- Seorang calon polwan berinisial C (18) menjadi korban kekerasan seksual oleh beberapa oknum polisi di Jambi.
- Peristiwa terjadi pada 13 November 2025 di dua lokasi berbeda dengan melibatkan sejumlah oknum anggota kepolisian.
- Polda Jambi menjatuhkan sanksi PTDH kepada dua pelaku utama serta sanksi etik bagi tiga anggota lainnya.
SuaraSumsel.id - Kasus dugaan kekerasan seksual yang menimpa seorang calon polisi wanita (polwan) di Jambi membuka fakta mengejutkan. Tidak hanya melibatkan lebih dari satu pelaku, peristiwa ini juga menyeret sejumlah oknum anggota kepolisian yang diduga berperan dalam rangkaian kejadian.
Kasus ini menjadi sorotan publik karena korban merupakan calon anggota Polri, sementara sebagian pelaku justru berasal dari institusi yang sama.
Pekan lalu, Kapolri, Jenderal Listyo Sigit Prabowo, mengirimkan Tim ke Jambi guna mengusut kasus rudakpaksa seorang gadis remaja berinisial C (18) oleh oknum polisi di Jambi.
Dalam konferensi pers bersama pengacara Hotman Paris di Kelapa Gading, Jakarta Utara, Rabu (14/4/2026) terungkap jika peristiwa tersebut bermula dari komunikasi antara korban berinisial C (18) dengan pelaku pada malam hari.
Baca Juga:Kasus Hindoli Terkuak, Tersangka Sumur Ilegal Ditangkap Usai Berpindah hingga Jambi
Korban berinisial C (18) mengungkapkan, peristiwa bermula pada malam 13 November 2025 saat dirinya dijemput oleh salah satu pelaku dari rumah temannya.
Namun, alih-alih diantar pulang, korban justru dibawa ke kawasan SMA 8 Kotabaru, Kota Jambi, untuk menemui sejumlah orang lain.
“Di situ saya bertemu semua teman-temannya. Ada VI, CS, MIS, dan HAM,” ujar korban dalam konferensi pers bersama Hotman Paris Hutapea.
Dari lokasi tersebut, korban kemudian dibawa ke tempat pertama kejadian.
Korban menyebut dirinya berada dalam satu mobil bersama beberapa orang, termasuk tiga anggota polisi berinisial VI, MIS, dan HAM.

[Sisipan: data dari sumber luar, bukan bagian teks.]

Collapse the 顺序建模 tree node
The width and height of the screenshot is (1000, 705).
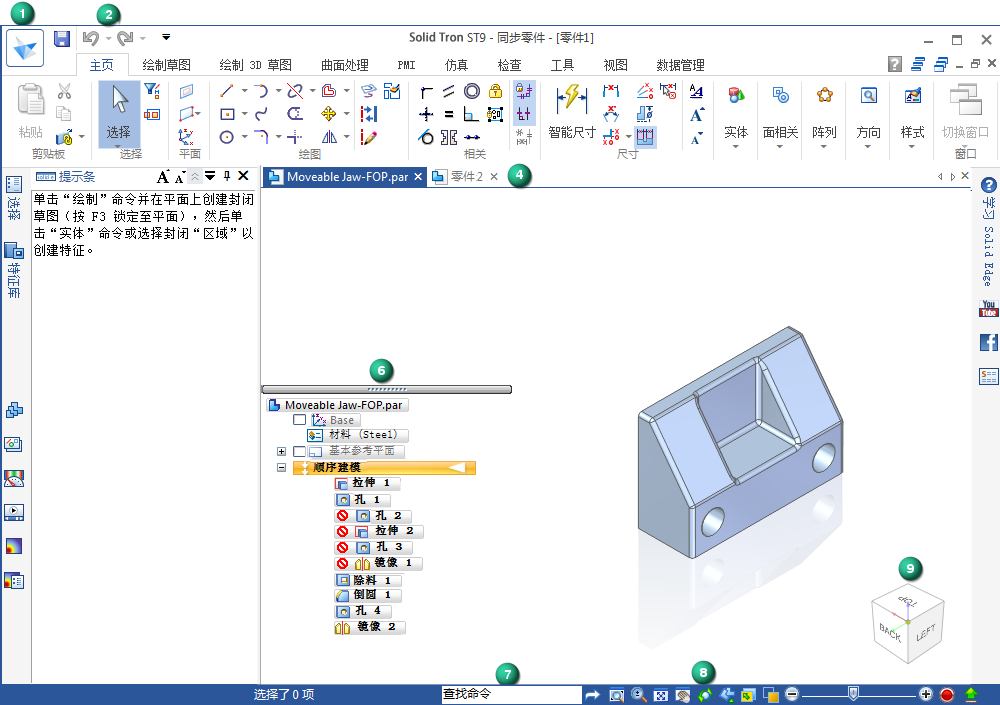(x=282, y=467)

Baca Juga:Kronologi Tersangka 58 Kg Sabu Kabur dari Ruang Pemeriksaan Polda Jambi, Masih Terborgol
Di lokasi pertama, korban mengaku mengalami kekerasan seksual secara bergiliran oleh tiga orang, salah satunya anggota kepolisian berinisial SR.
Setelah kejadian itu, korban tidak dipulangkan. Dalam kondisi lemah, ia justru dipindahkan ke lokasi kedua oleh orang-orang yang sama.
Di lokasi kedua, korban kembali mengalami kekerasan oleh pelaku lain berinisial NIR, yang juga merupakan anggota kepolisian.
Kuasa hukum korban, Putra Tambunan, mengungkapkan bahwa korban bahkan harus diangkat oleh beberapa orang menuju lokasi kedua.
“Korban ini dari mobil ke lantai dua di lokasi TKP kedua diangkat bersama-sama,” ujarnya.
Fakta ini memperkuat dugaan adanya keterlibatan lebih luas dalam rangkaian peristiwa tersebut.